Film Production
Banijay and All3Media in merger talks as TV giants bulk up
PARIS: Banijay Group, owner of the Big Brother franchise, is in talks with the parent of All3Media, producer of hit reality show The Traitors, as old-guard television groups scramble to scale up against the streaming behemoths.
The discussions, first reported by Reuters, centre on a potential combination of Banijay’s entertainment and live business, which also houses MasterChef, with All3Media’s production arm, according to people familiar with the matter.
Banijay confirmed on Tuesday that it had entered into discussions with All3Media’s owner over a possible tie-up, stressing that no decision had been taken and there was no certainty a deal would be struck. All3Media and its owner RedBird IMI declined to comment.
If completed, the merger would create one of Europe’s largest production houses, boasting a catalogue that spans Survivor, Peaky Blinders and Race Across the World.
Talks began late last year after Amsterdam-listed Banijay dropped its pursuit of ITV Studios and have now reached an advanced stage, the sources said. Any deal would likely involve All3Media and RedBird IMI injecting fresh capital into the combined group, reflecting their smaller scale.

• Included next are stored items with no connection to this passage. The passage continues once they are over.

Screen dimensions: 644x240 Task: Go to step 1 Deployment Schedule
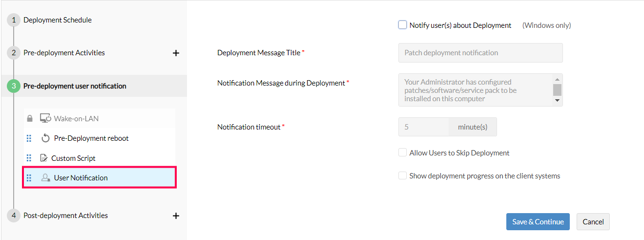[x=57, y=20]
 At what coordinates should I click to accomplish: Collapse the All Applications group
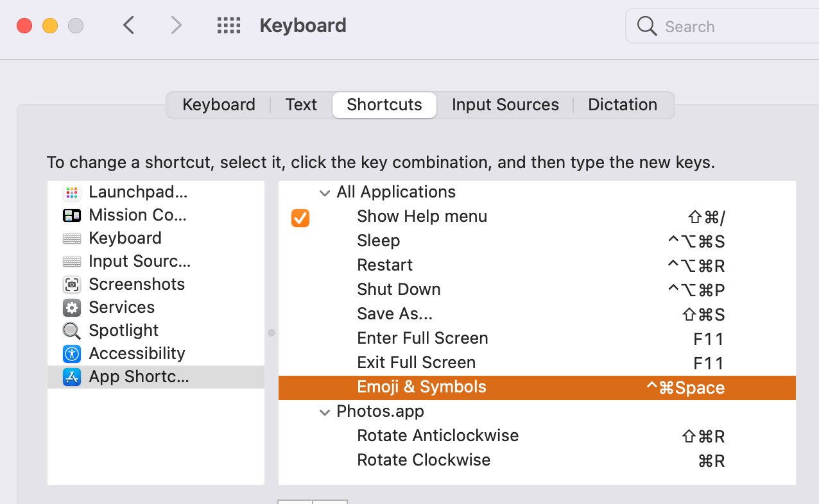click(325, 192)
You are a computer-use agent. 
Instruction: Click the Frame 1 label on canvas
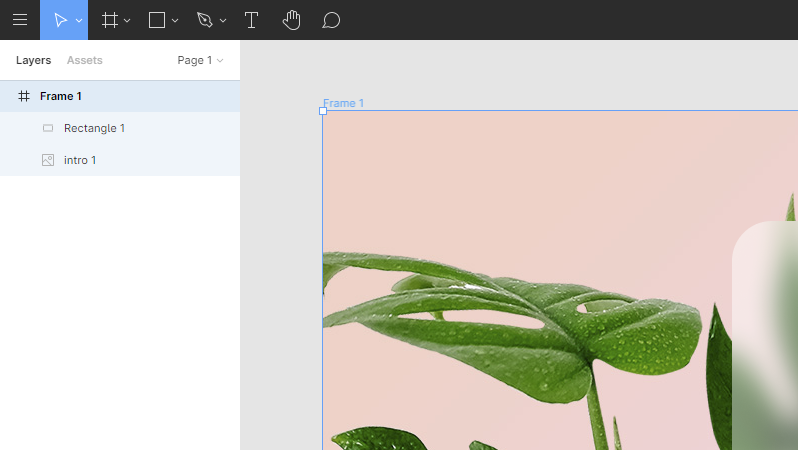tap(344, 103)
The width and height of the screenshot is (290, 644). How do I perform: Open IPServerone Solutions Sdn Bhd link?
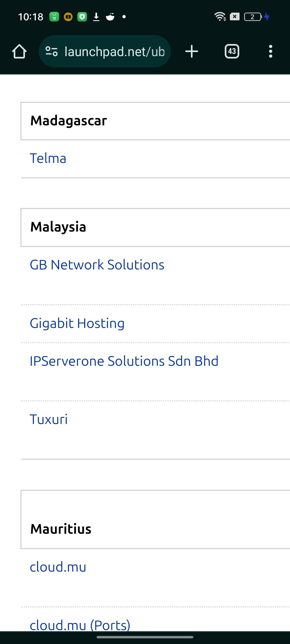coord(124,361)
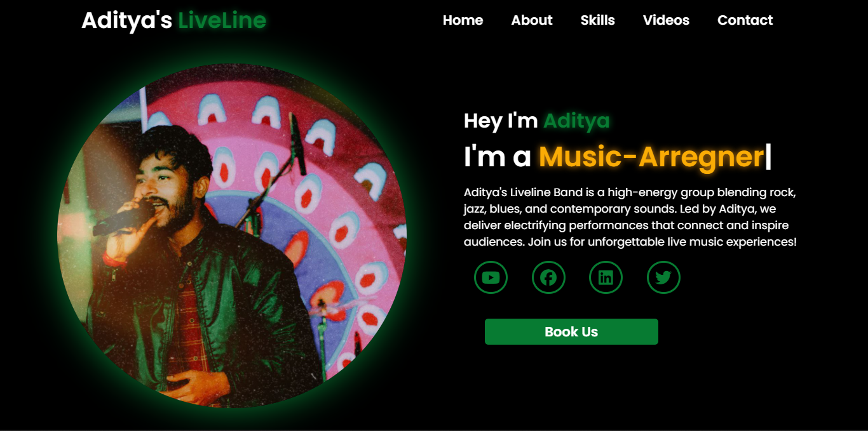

In 2024 numbers, the merged entity would generate about €5.7 billion ($6.65 billion) in revenue. Banijay’s market capitalisation stood at €3.42 billion at Monday’s close, according to LSEG.
The negotiations underscore a broader consolidation wave sweeping the media industry as traditional producers seek to counter Netflix, Disney+ and Amazon Prime Video. France’s Mediawan merged with Leonine Studios last year, while Italy’s MFE-MediaForEurope snapped up rival ProSieben.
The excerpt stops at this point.